### Task brief
Write out the material as a JSON list of strings, one string per line, starting at the first line and ending at the line containing "Click the Time", with both of those lines included. Omit any blank lines.
────────────────────
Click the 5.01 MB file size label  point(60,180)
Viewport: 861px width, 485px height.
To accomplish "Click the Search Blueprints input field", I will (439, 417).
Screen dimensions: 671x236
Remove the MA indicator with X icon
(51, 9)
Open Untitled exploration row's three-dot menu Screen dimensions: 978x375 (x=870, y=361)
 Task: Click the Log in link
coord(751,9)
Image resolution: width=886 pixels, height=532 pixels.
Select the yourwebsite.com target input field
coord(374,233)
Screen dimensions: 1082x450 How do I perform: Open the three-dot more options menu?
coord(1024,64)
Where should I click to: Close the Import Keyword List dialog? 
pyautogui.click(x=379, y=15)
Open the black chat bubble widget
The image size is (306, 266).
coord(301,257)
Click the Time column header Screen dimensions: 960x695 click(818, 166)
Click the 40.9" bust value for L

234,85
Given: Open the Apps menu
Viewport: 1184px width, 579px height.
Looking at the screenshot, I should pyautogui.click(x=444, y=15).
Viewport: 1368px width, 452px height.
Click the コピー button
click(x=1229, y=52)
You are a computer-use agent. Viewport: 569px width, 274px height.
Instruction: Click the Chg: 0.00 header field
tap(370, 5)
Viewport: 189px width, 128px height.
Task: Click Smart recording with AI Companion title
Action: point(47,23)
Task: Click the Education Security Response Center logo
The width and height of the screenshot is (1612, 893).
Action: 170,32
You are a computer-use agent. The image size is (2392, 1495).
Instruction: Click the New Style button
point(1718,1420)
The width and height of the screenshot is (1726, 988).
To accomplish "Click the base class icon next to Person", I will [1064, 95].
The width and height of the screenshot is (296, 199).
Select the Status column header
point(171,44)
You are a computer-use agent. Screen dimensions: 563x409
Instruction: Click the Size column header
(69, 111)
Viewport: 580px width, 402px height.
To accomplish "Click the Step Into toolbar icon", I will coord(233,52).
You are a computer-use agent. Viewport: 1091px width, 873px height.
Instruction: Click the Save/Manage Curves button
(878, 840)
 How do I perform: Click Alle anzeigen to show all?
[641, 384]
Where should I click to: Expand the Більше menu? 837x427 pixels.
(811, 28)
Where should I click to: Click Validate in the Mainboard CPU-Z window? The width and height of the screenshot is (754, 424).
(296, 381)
────────────────────
### Written reply
[
  "Click the 5.01 MB file size label  point(60,180)",
  "Viewport: 861px width, 485px height.",
  "To accomplish \"Click the Search Blueprints input field\", I will (439, 417).",
  "Screen dimensions: 671x236",
  "Remove the MA indicator with X icon",
  "(51, 9)",
  "Open Untitled exploration row's three-dot menu Screen dimensions: 978x375 (x=870, y=361)",
  " Task: Click the Log in link",
  "coord(751,9)",
  "Image resolution: width=886 pixels, height=532 pixels.",
  "Select the yourwebsite.com target input field",
  "coord(374,233)",
  "Screen dimensions: 1082x450 How do I perform: Open the three-dot more options menu?",
  "coord(1024,64)",
  "Where should I click to: Close the Import Keyword List dialog? ",
  "pyautogui.click(x=379, y=15)",
  "Open the black chat bubble widget",
  "The image size is (306, 266).",
  "coord(301,257)",
  "Click the Time column header Screen dimensions: 960x695 click(818, 166)"
]